**Quoted text**
· · · · · · ·
Anheuser-Busch, a major sponsor of Ultimate Fighting Championship, has reprimanded the mixed-martial arts organization for remarks made by some fighters. Advocacy groups have criticized the fighters comments as sexist and homophobic.

Quinton 'Rampage' Jackson
Quinton 'Rampage' Jackson

"We've communicated to the UFC our displeasure with certain remarks made by some of its fighters, and they have promised to address this. If the incidents continue, we will act," the brewer said in a statement. A-B, which did not elaborate on potential actions, also stated that it "embraces diversity and does not condone insensitive and derogatory comments rooted in ethnicity, race, religion, sexual orientation, gender identity, disability, etc."

The rebuke comes as the UFC is gaining mainstream exposure through support from major advertisers and a long-term TV deal with Fox that includes live prime-time matches.

In a statement to Ad Age, UFC said: "With over 425 athletes on our roster, there have unfortunately been instances where a couple athletes have made insensitive or inappropriate comments. We don't condone this behavior, and in no way is it reflective of the company or its values."

A-B last year renewed its UFC deal in a multiyear pact that makes Bud Light a sponsor of pay-per-view and TV broadcasts, while giving the Bud Light logo prominent placement in the UFC's "Octagon" ring, as well as in press conferences, weigh-ins and locker rooms.

As it rises in popularity, UFC remains a polarizing sport, criticized by some for showcasing violent fighting and inflammatory rhetoric.

"We believe that the UFC contributes to a culture of violence against women, and lesbian, gay, bisexual and transgender people," the National Center on Domestic and Sexual Violence stated in a January letter to state assembly members in New York, urging the state to uphold its ban on professional mixed martial arts, which is legal in most states. "Children, in particular, should not be exposed to the homophobic, misogynistic and violent language that has been permitted by the UFC."
· · · · · · ·
**Data supplied**
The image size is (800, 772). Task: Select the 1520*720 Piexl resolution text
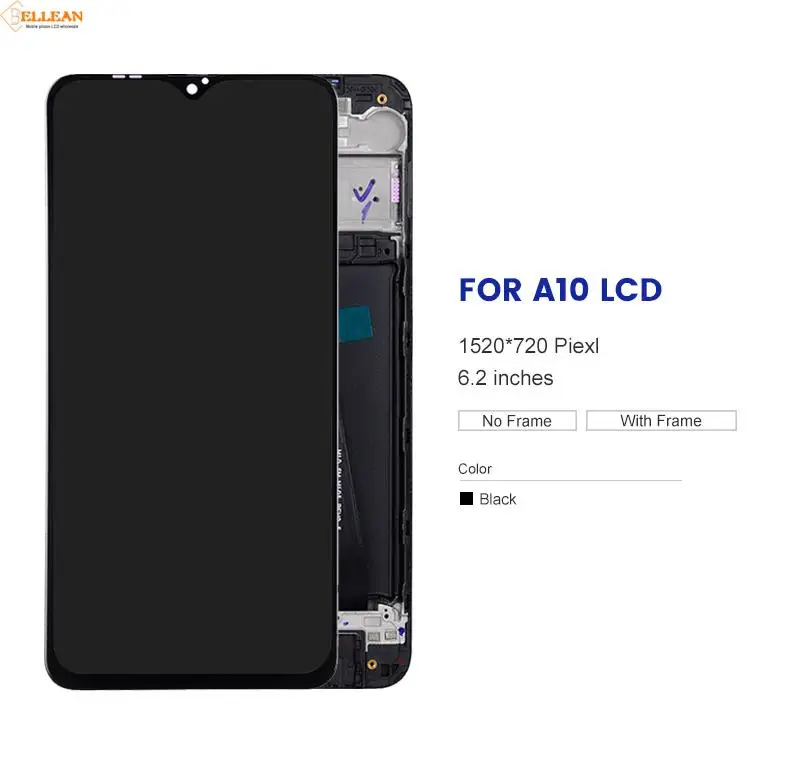(x=529, y=346)
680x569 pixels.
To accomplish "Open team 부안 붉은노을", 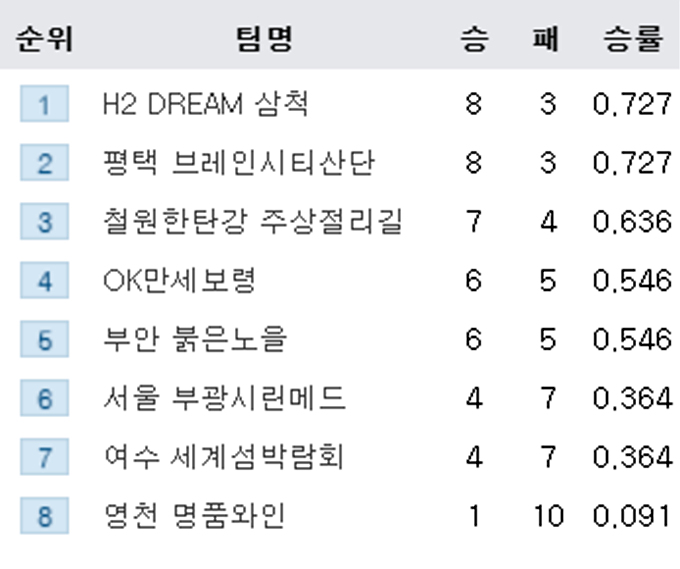I will (195, 339).
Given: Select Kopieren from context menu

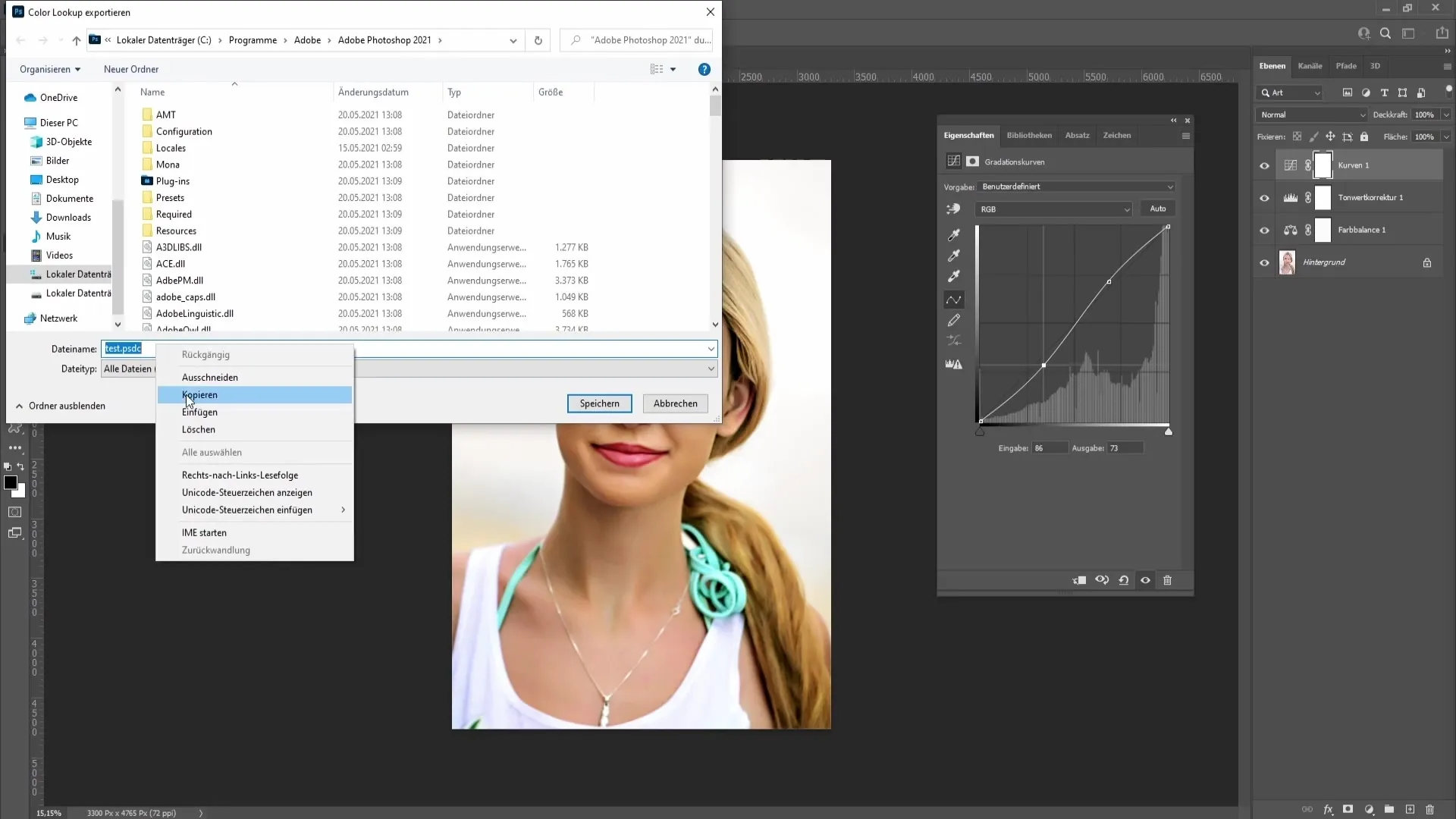Looking at the screenshot, I should pyautogui.click(x=199, y=394).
· · · · · · ·
**Tasks**
a. In the article on Anheuser-Busch's rebuke of the UFC, how many athletes does the UFC say are on its roster?
b. List every place where the article on Anheuser-Busch and the UFC says the Bud Light logo gets prominent placement.
c. Extend the article on Anheuser-Busch's rebuke of the UFC past its final paragraph.

**Task results**
a. Over 425.

b.
- the UFC's "Octagon" ring
- press conferences
- weigh-ins
- locker rooms

c.
The letter referred to incidents aggregated at a website called unfitforchildren.org, which includes a collection of UFC videos and comments made by people associated with the organization. (The website is run by Las Vegas-based Culinary Workers Union Local 226. The union has unsuccessfully tried to unionize casinos owned by Station Casinos, which is partly owned by Frank and Lorenzo Fertitta, who also own UFC parent company Zuffa LLC.)

The incidents cited by National Center on Domestic and Sexual Violence include:

  • An undated video linked on unfitforchildren.org, in which UFC fighter Quinton "Rampage" Jackson urges a Japanese-speaking fan to say: "I'm a fag."
  • A UFC press conference in which one fighter makes light of the Jerry Sandusky-Penn State scandal by telling another fighter: "I'm going to put those hands on you worse than that dude did them other kids at Penn State," according to this ESPN.com report.
  •  Comments from Joe Rogan, a TV analyst for some UFC events, who reportedly used the C-word to describe Yahoo Sports mixed martial arts blogger Maggie Hendricks. Ms. Hendricks had called out fighter Mr. Jackson for the way he dealt with female interviewers at UFC events, such as telling one that she made him "horny."

 

Noting that some of the incidents in question have occurred over social media, UFC told Ad Age that "unlike most other sports leagues, we encourage our athletes to engage online. It is part of our company culture, and whenever you are at the forefront of a trend or initiative, it comes with its own pitfalls. We will continue to embrace social media while looking for better ways to stay in front of the issues. This includes a mandate for our athletes to attend sensitivity training and a seminar on proper use of social media."

A-B first commented on the issue when asked about it by a couple of beverage trade publications, Kane's Beverage News Daily and U.K.-based Brewers' Guardian, which reported on criticism of Bud Light's UFC advertising by alcohol watchdog group Alcohol Justice. The group, formerly called Marin Institute, frequently criticizes alcohol marketers for a host of reasons. Alcohol Justice has seized on the UFC issue to criticize this UFC-themed Bud Light Lime ad, which it says is "disgusting and typical of their cage-fighting sponsorship advertising campaign."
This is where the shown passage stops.